───── DATA EXCERPTS ─────

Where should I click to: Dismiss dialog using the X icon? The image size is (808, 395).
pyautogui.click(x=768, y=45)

─────
───── DATA EXCERPTS ─────

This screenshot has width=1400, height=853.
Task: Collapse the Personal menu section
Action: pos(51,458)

─────
───── DATA EXCERPTS ─────

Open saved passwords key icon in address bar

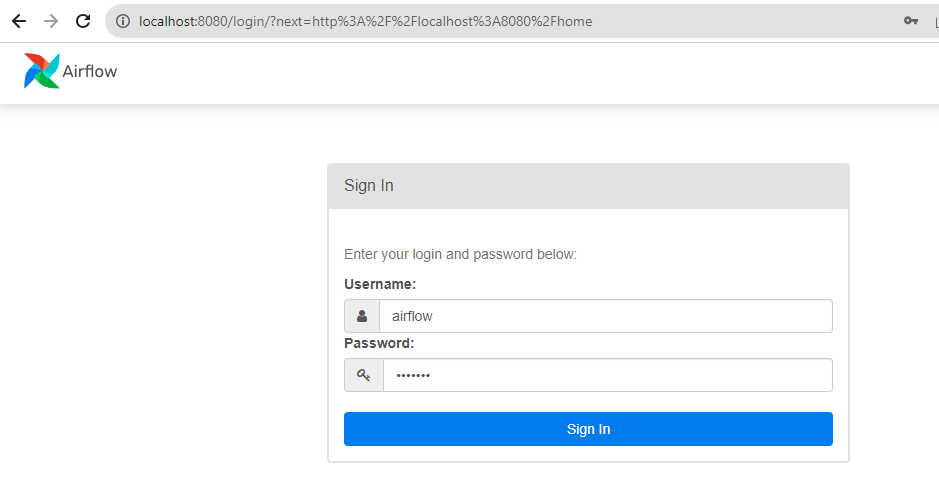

─────

- **AIM**: Can you give the stretch of rows from the line containing "Where should I" through the line containing "pyautogui.click(x=768, y=45)" as a Markdown table with the columns Number and Row line, leaving out blank lines?

- **CORRECT ANSWER**:
| Number | Row line |
|---|---|
| 1 | Where should I click to: Dismiss dialog using the X icon? The image size is (808, 395). |
| 2 | pyautogui.click(x=768, y=45) |